### WHAT YOU HAVE TO DO
Please return all lines of the data below containing the string "agent".

*** DATASET RECORDS Section Begins ***

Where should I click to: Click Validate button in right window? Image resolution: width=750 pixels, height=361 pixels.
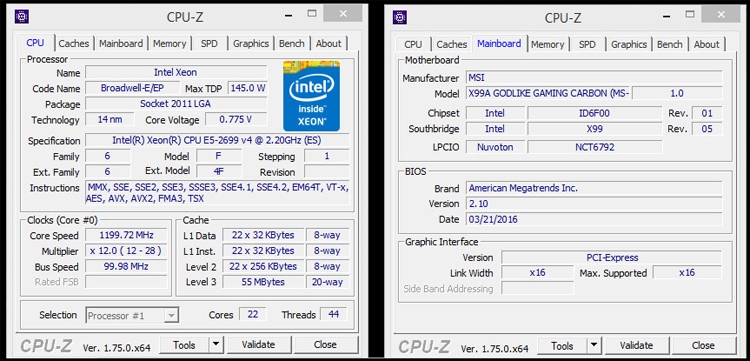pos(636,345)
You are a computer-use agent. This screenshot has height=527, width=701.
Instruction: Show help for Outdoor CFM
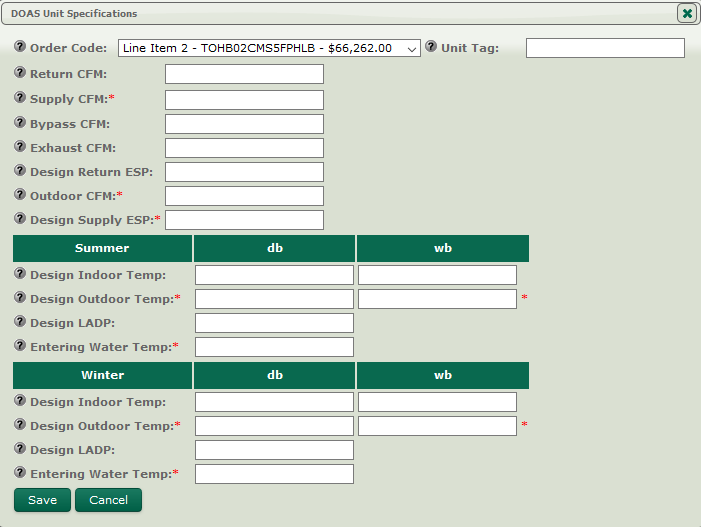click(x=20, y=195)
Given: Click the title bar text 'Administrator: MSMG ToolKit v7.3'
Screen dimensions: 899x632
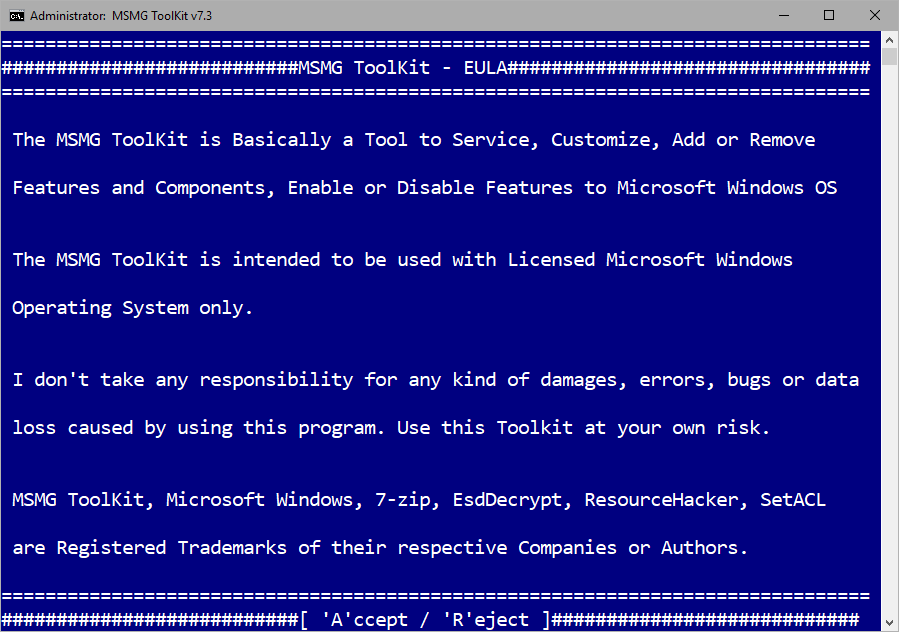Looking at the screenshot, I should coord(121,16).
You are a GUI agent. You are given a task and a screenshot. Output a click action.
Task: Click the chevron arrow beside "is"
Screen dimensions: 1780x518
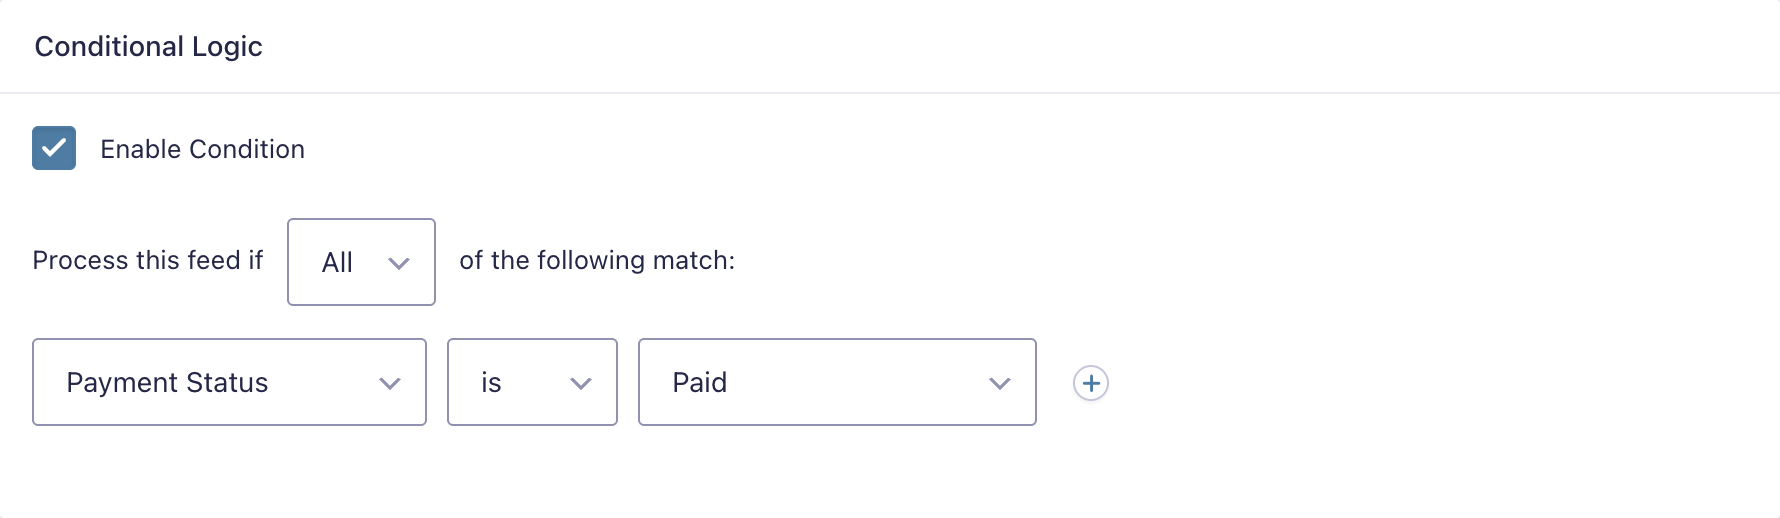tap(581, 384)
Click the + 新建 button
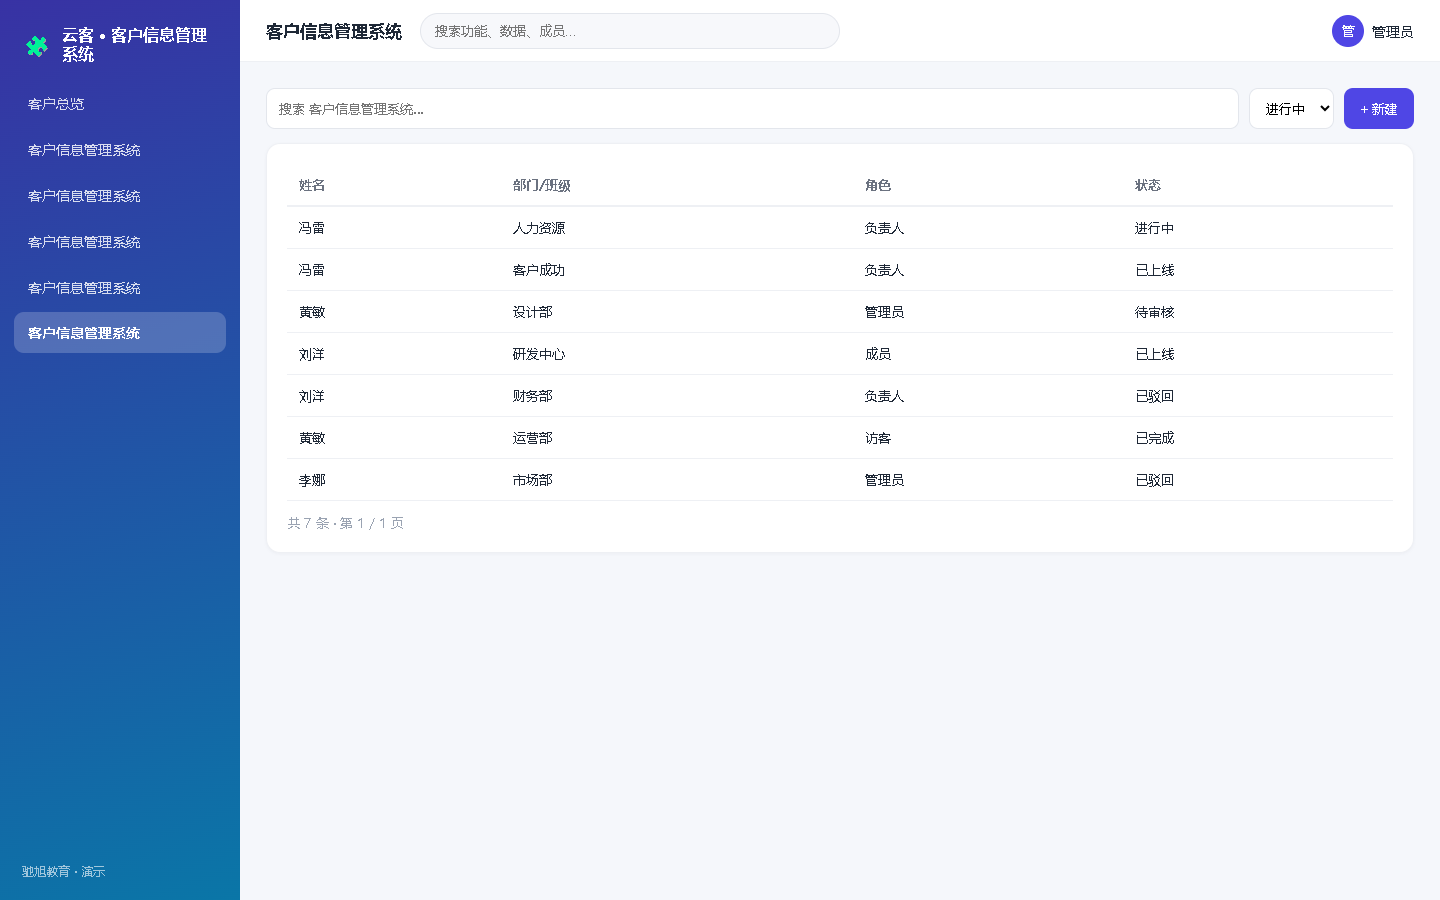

*** DATASET RECORDS Section Ends ***
*** DATASET RECORDS Section Begins ***

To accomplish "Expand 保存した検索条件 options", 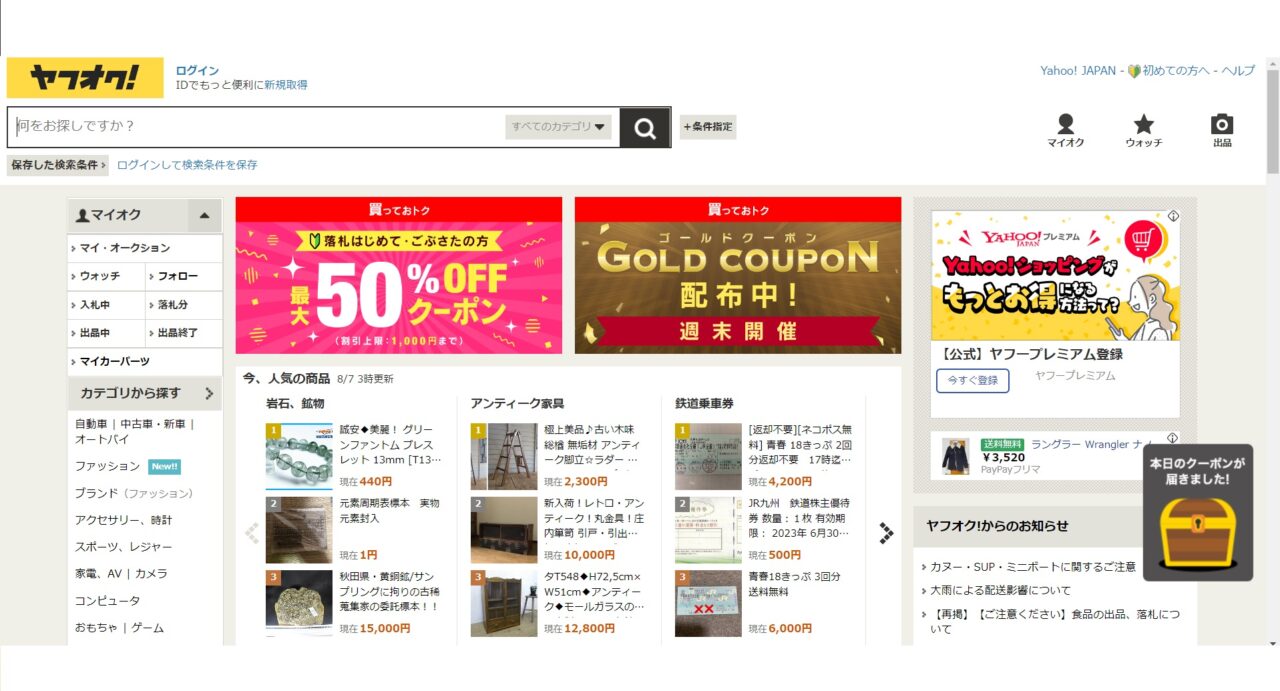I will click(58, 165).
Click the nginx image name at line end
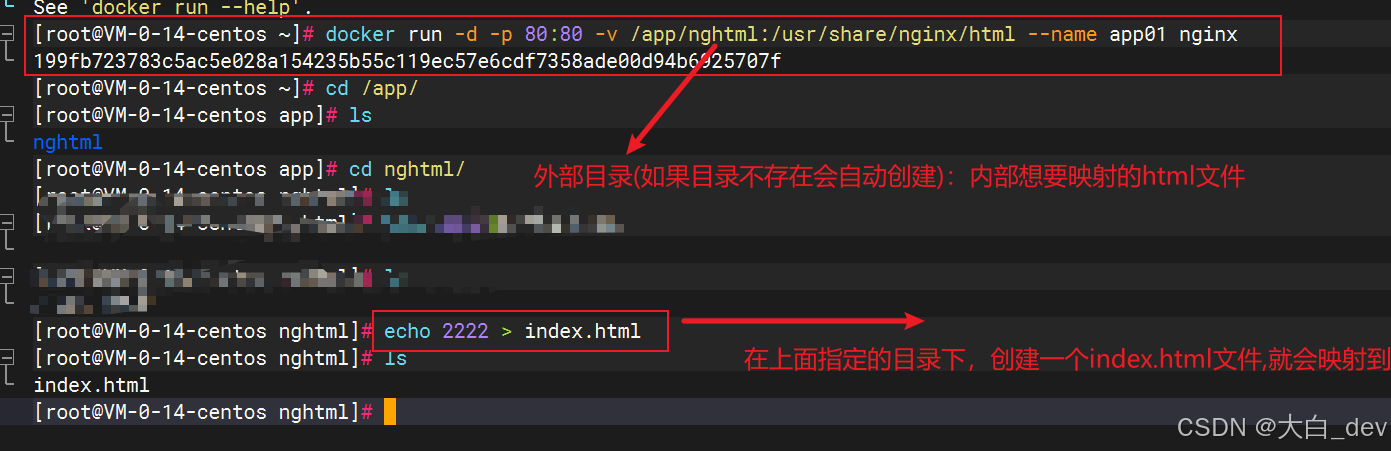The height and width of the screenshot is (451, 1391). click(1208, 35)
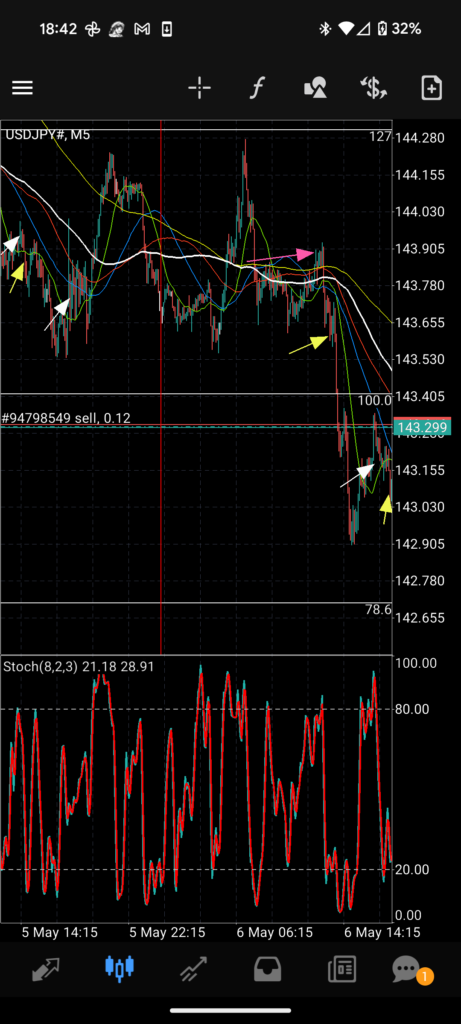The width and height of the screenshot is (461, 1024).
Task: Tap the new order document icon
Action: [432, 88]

*** DATASET RECORDS Section Ends ***

### YOUR RESPONSE
You are a computer-use agent. This screenshot has height=527, width=701.
You are a GUI agent. You are given a task and a screenshot. Output a click action.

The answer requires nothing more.